Here’s what matters:
- If you sell together, the gain is split based on the ownership %
- If one heir wants to buy out the others, that creates a taxable gain for the others
- Get everything documented fast—valuation, receipts, and sale terms
And if you want to avoid arguments that makes Thanksgiving awkward for life—get a neutral third party.
Do You Always Have to Pay Capital Gains Tax on Inherited Property?
Not always. Like if the sale price is close to the FMV on the date of inheritance, your gain might be close to $0. And here’s a kicker: if the property was your primary residence for 2+ years, you could exclude up to $250,000 in gains ($500k if you’re married). That’s the primary residence exclusion.
FAQs
Do I pay capital gains tax if I don’t sell the inherited property?
No. You’re only taxed when you sell. Owning it doesn’t trigger capital gains tax.
What happens if the property decreases in value after I inherit it?
If it sells for less than the stepped-up basis, that’s a capital loss. You might be able to deduct it on your taxes.

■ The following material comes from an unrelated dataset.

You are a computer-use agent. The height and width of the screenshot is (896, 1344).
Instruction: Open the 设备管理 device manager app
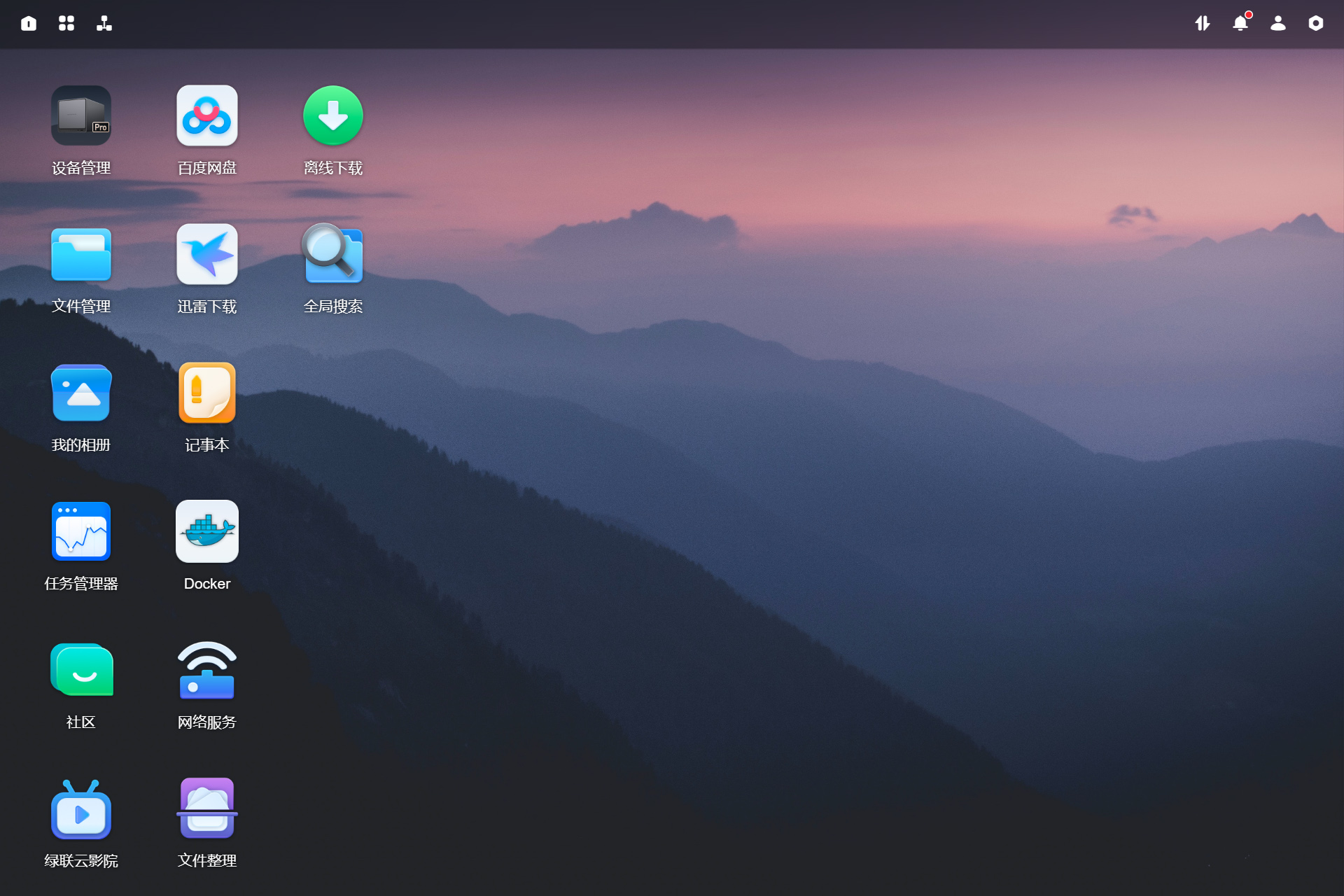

Can I live in the inherited home and avoid taxes?
Use an appraisal. Or pull comps for nearby sales close to the date. Document everything. Worse case, you’ll need to call a professional appraiser.
What if I inherit a rental property?
Your basis gets stepped up just like any other property. But now rent income matters for income tax. You’ll also get depreciation deductions while you own it.
Conclusion:
Understanding how to minimize capital gains tax when selling an inherited property is more than saving money—it’s protecting the equity your loved one wanted you to have.